Task instructions: Return each entry word for word and skip its pictures.

------ Records to use ------

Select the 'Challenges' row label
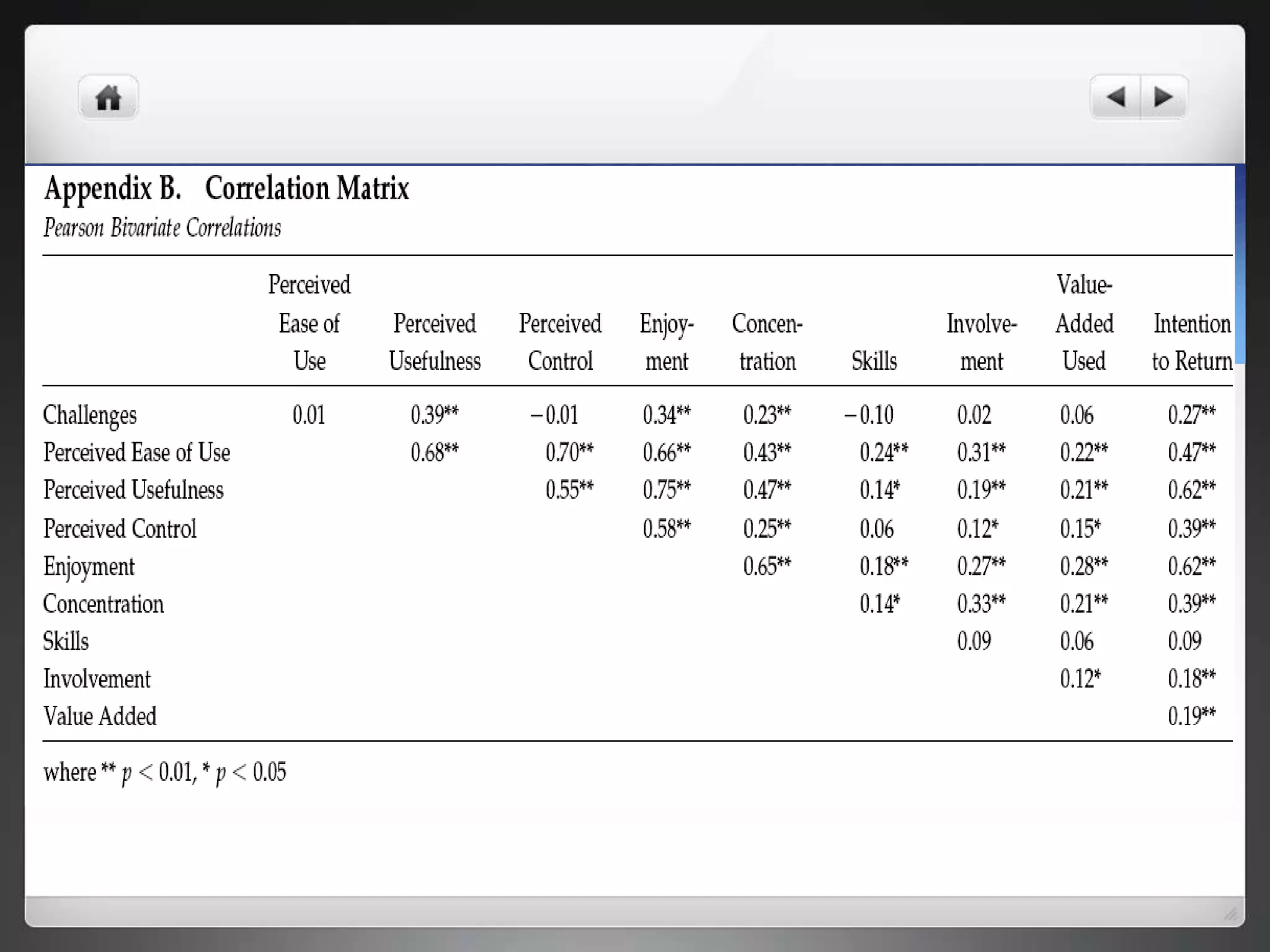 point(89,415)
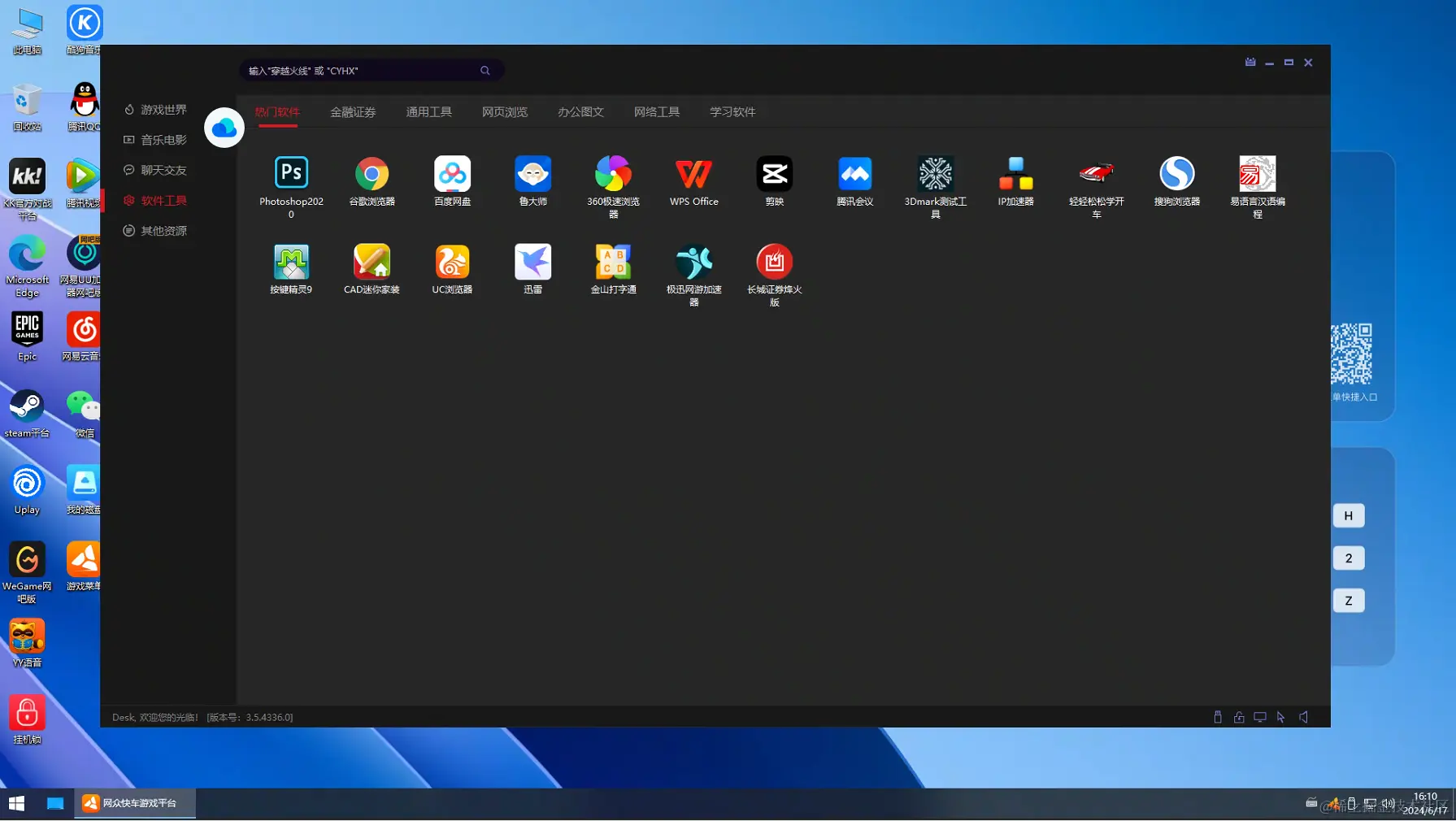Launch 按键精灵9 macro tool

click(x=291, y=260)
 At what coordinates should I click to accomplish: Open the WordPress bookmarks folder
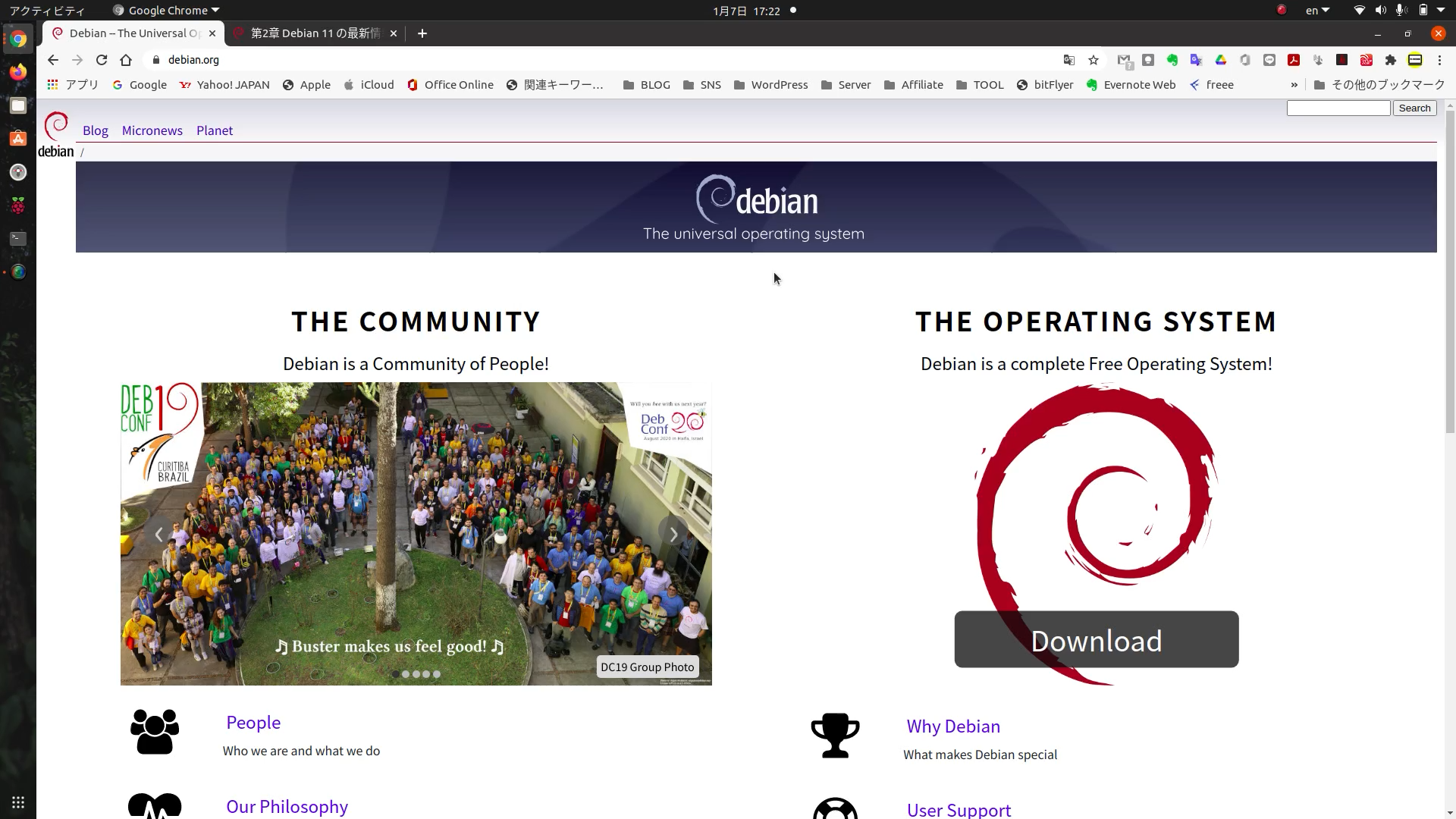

------

Response below:
Select the 'Challenges' row label
 point(89,415)
Launch 按键精灵9 macro tool

click(x=291, y=260)
 At what coordinates should I click to accomplish: Open the WordPress bookmarks folder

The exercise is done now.